I have a trailer that sits out in the weather going on 7 years.  Still strong as new.  key thing is can the sun get at it the day after rain.  Or does leaves and shade hold water for a few days at a time?

New, wet wood will dry in a few days if it is sunny from what I have seen.  And i seem to find myself building a deck or two every year for someone, or myself...

But mainly, if you can keep it in a place that is not too shady and tilted for drainage you will be fine.


----------



## Big7 (Apr 27, 2015)

It will work..

Still better is the waste oil deal described above.

That is if you are just going to work it and never plan on painting
or making it purrty..

If that is the case, I would go with the waste oil..


----------



## GA native (May 11, 2015)

After the wood is kiln dried, it is placed in a pressure cooker, with the chemicals.

So generally you wait from three to six months, and the wood will accept stain.

However,

You don't know how long the wood has already sat. So you test the absorption rate in an inconspicuous area.  If the stain sits on top of the wood, then it is too wet. If the wood soaks it up like a sponge, plan on two coats.


----------



## GA native (May 11, 2015)

PS, use an oil based stain like CW Flood. Don't bother with that Thompson's junk. 
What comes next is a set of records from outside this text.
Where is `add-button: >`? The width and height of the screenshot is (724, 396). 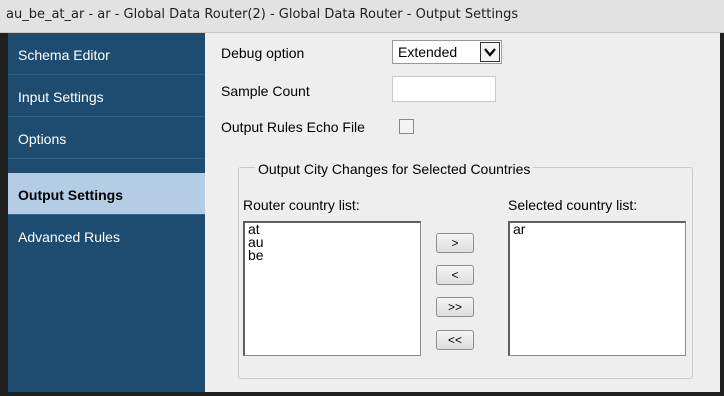 add-button: > is located at coordinates (455, 243).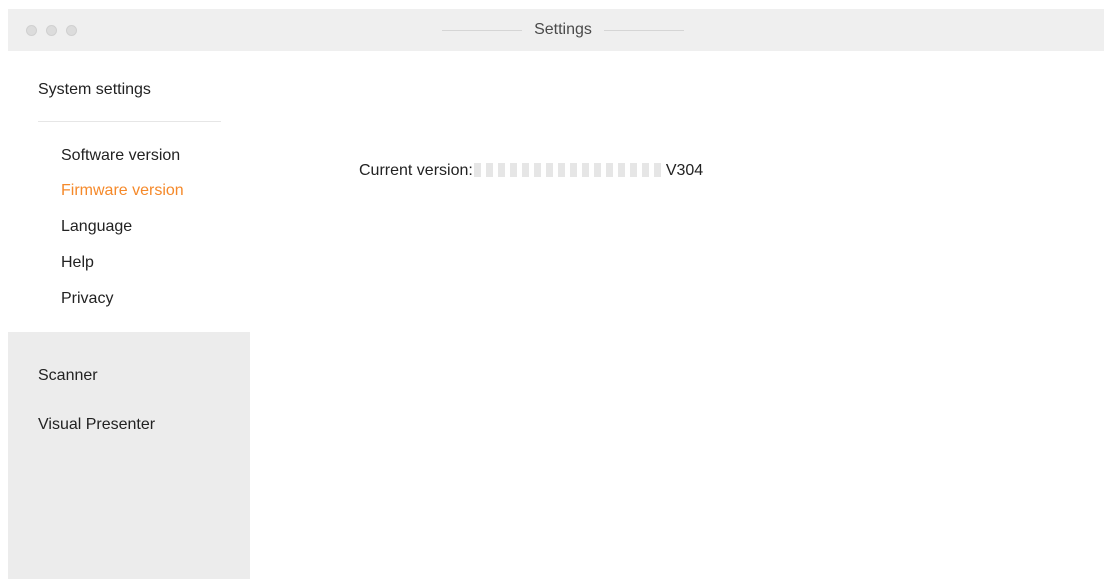 This screenshot has width=1104, height=579. I want to click on title-bar: Settings, so click(556, 30).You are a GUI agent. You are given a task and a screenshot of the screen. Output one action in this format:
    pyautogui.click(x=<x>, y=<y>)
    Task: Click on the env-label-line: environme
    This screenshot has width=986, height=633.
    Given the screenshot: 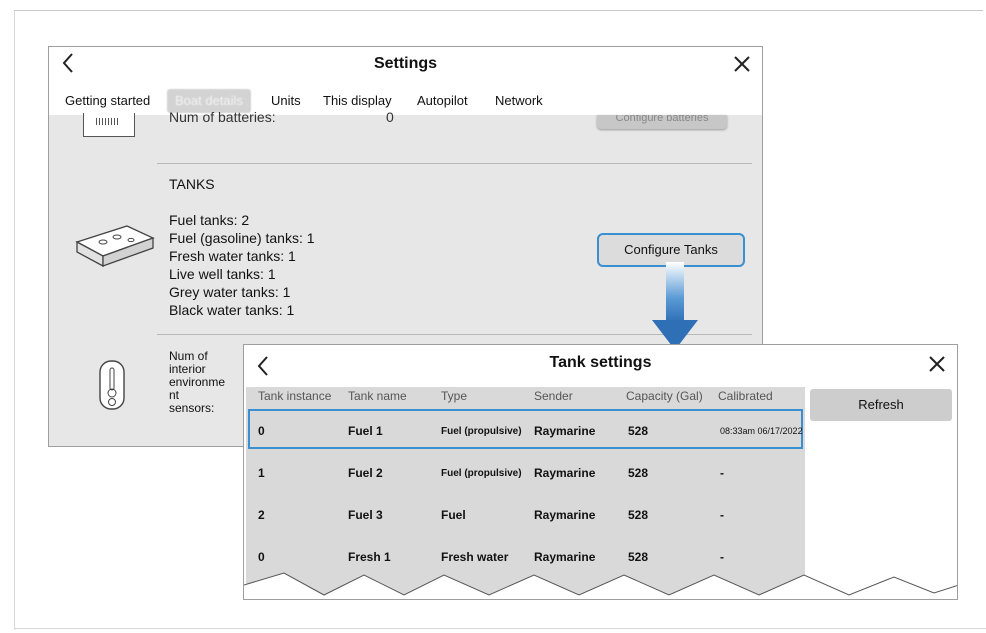 What is the action you would take?
    pyautogui.click(x=198, y=382)
    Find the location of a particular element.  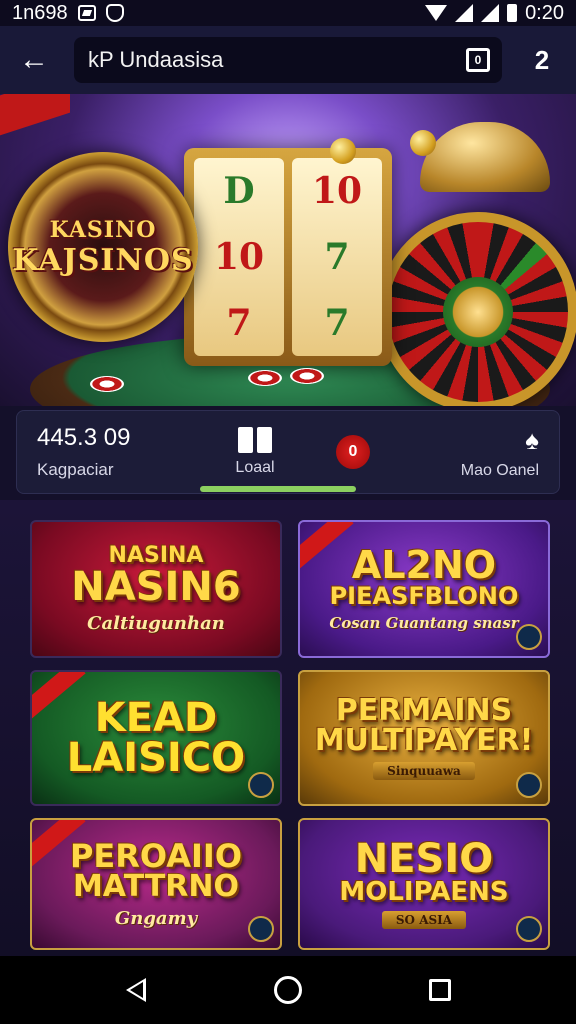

Personally, I use old motor oil to keep my trailer deck sealed... After a rain or two, traction is no longer an issue.


----------



## shakey gizzard (May 12, 2015)

GA native said:


> PS, use an oil based stain like CW Flood. Don't bother with that Thompson's junk.
> 
> Personally, I use *old motor oil *to keep my trailer deck sealed... *After a rain or two*, traction is no longer an issue.



The sheen on the pond will look purty too!


----------



## GA native (May 12, 2015)

shakey gizzard said:


> The sheen on the pond will look purty too!



My 84' Chevy used more oil than that trailer deck.


----------



## Bambi (May 19, 2015)

You can tell by the color of the wood if it is ready to seal. The amount of time is just suggestions. If the wood is green don't treat it yet. Once it's a yellow color it is dried out and ready to be sealed


----------